I have few questions regarding htseq count.
I run the htseq in virtual box using this command:
samtools view SMA1.bam | htseq-count -s no -i ID -t gene - Anopheles-gambiae-PEST_BASEFEATURES_AgamP4.2.gff3 > htseq2/SMA1.text
biouser@VirtualBox:~/Desktop/sf_farahdata$ samtools view SMA2.bam | htseq-count -s no -i ID -t gene - Anopheles-gambiae-PEST_BASEFEATURES_AgamP4.2.gff3 > htseq2/SMA2.text
100000 GFF lines processed.
175804 GFF lines processed.
Warning: Read HS31_15535:2:2109:18695:7195#14 claims to have an aligned mate which could not be found in an adjacent line.
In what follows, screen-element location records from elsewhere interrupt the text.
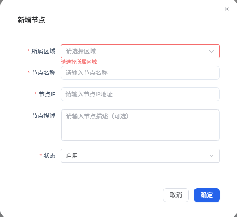Confirm with the blue 确定 button
The width and height of the screenshot is (237, 217).
[207, 195]
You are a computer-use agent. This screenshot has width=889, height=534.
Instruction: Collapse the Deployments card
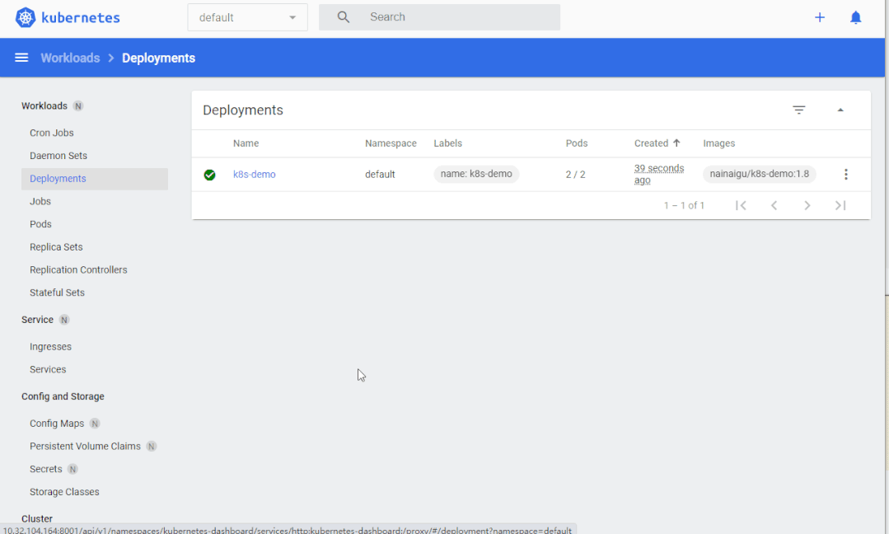[x=840, y=110]
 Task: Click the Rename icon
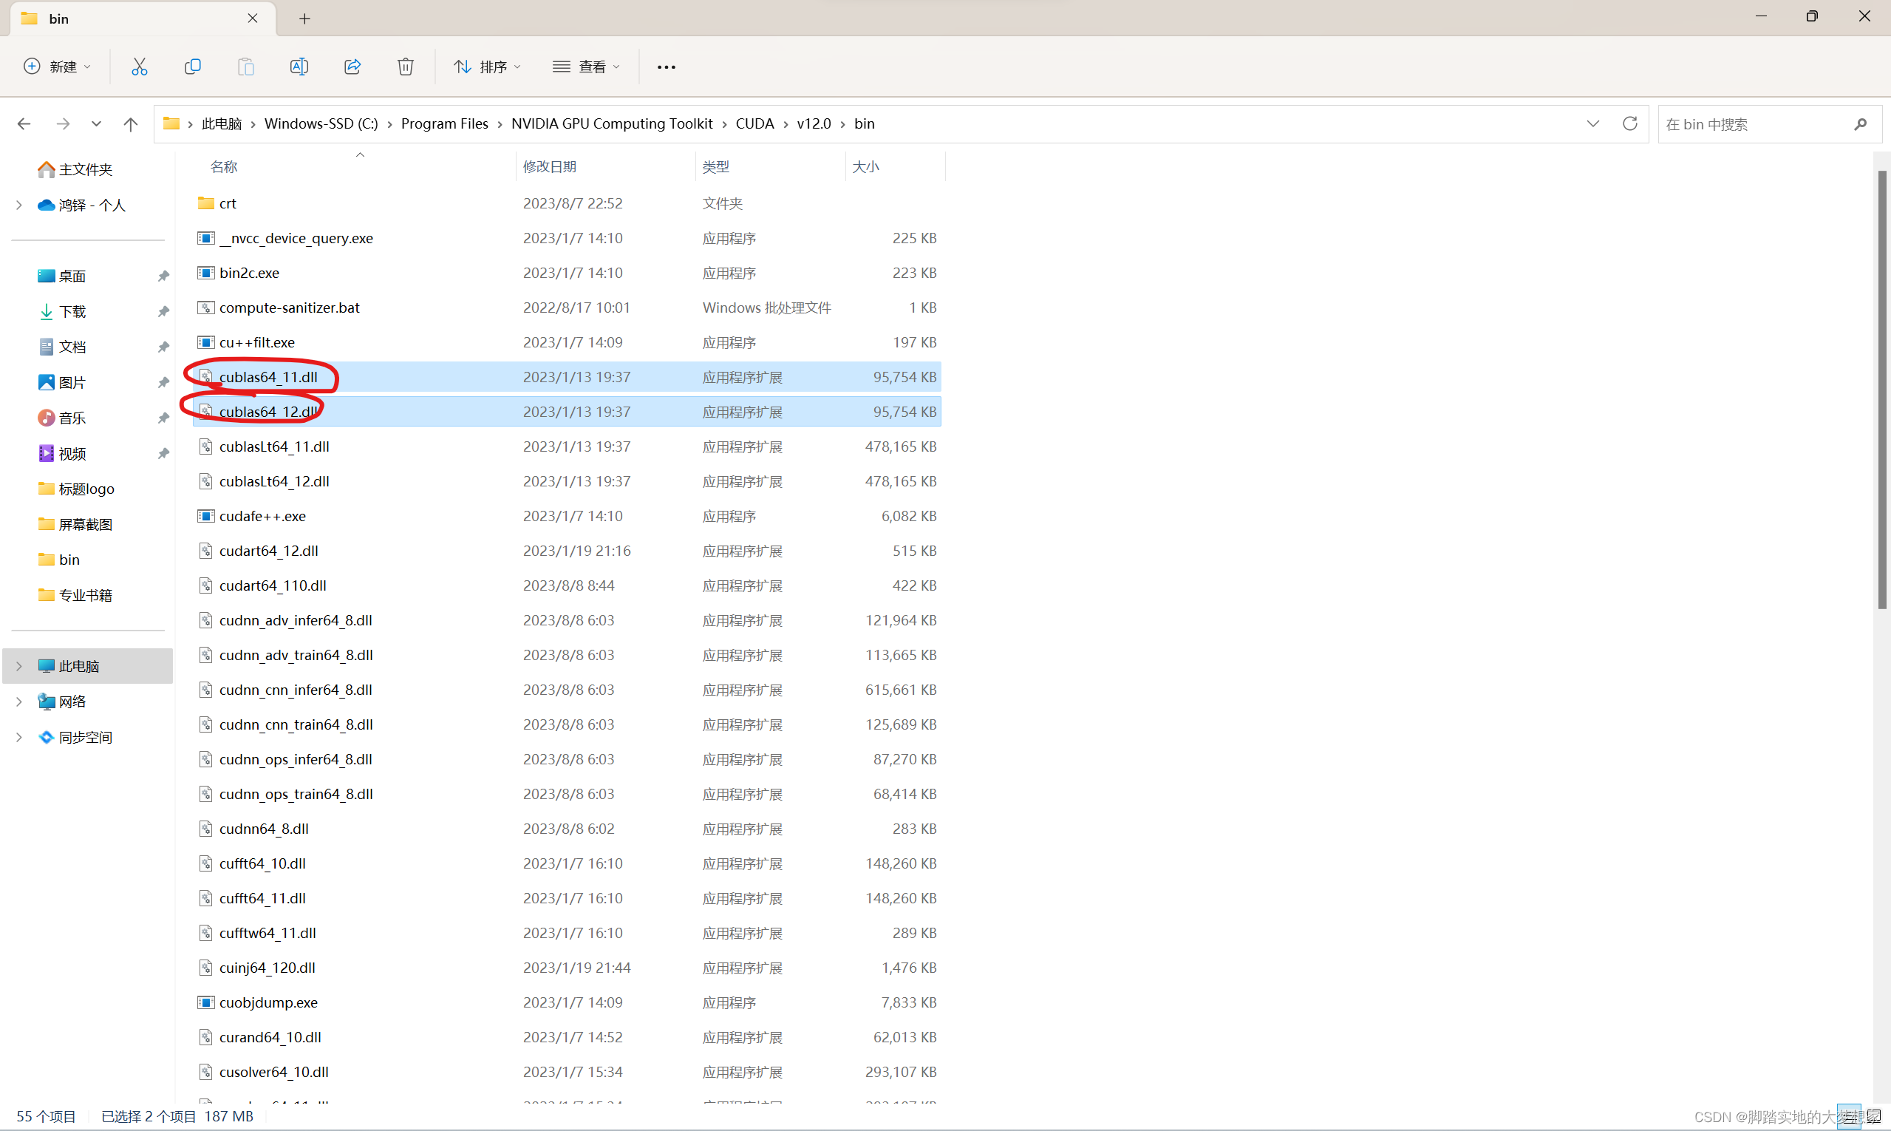pos(299,66)
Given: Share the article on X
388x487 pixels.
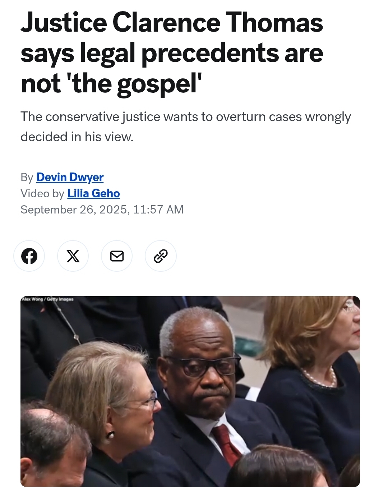Looking at the screenshot, I should (x=73, y=256).
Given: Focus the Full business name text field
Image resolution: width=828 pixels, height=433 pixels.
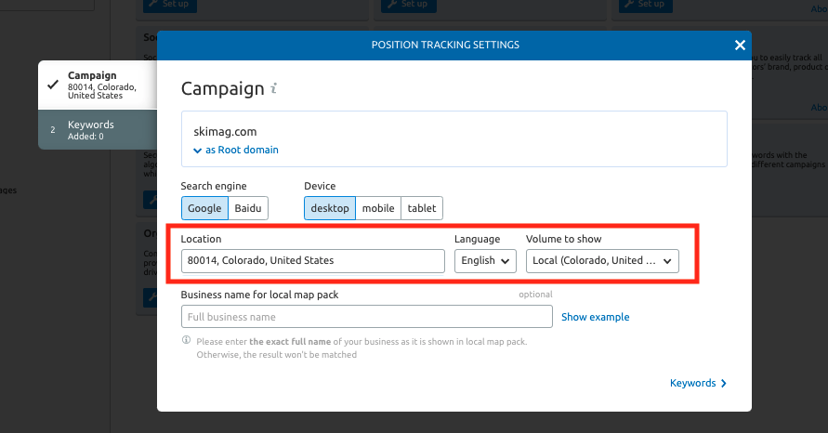Looking at the screenshot, I should coord(366,317).
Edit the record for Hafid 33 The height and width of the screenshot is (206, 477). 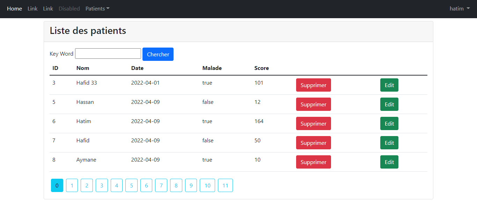tap(389, 85)
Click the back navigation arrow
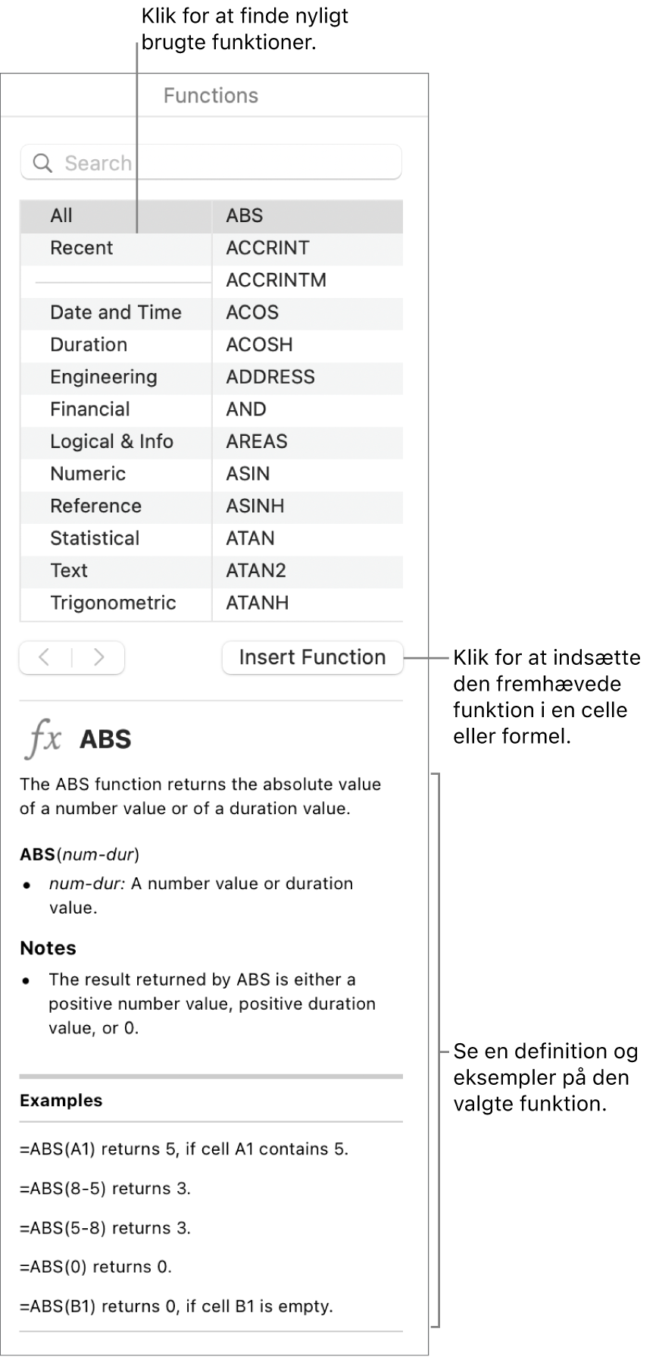This screenshot has width=659, height=1357. [45, 657]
Warning: Malformed SAM line: RNAME != '*' although flag bit &0x0004 set
Warning: Malformed SAM line: MRNM == '=' although read is not aligned.
Warning: Malformed SAM line: MRNM != '*' although flag bit &0x0008 set
100000 SAM alignment record pairs processed.
200000 SAM alignment record pairs processed.
300000 SAM alignment record pairs processed.
Q1: What does the warning means?
I use this command to pull out unmapped reads:
samtools view -f 4 -c SMA2.bam
I attached the results from the reads data that I obtained. It only shows the read information rather than read counts.
Q2: How can I extracting counts from RNAseq data that does not align to a feature.
Thank you.
Hi Craig,
Thank you for your reply.
Maybe my question is not very clear. I use htseq count using annotated reference GFF file and I got around 3million of 'no_feature' reads. I am interested to get the counts on these unannotated regions. I wonder if I could do this using htseq count or any other tools?
Thank you in advance. :)
Use the
-o
option, and then grep the resulting SAM file forno_feature
. You'll likely find that these are in introns, around UTRs, and in repeat regions.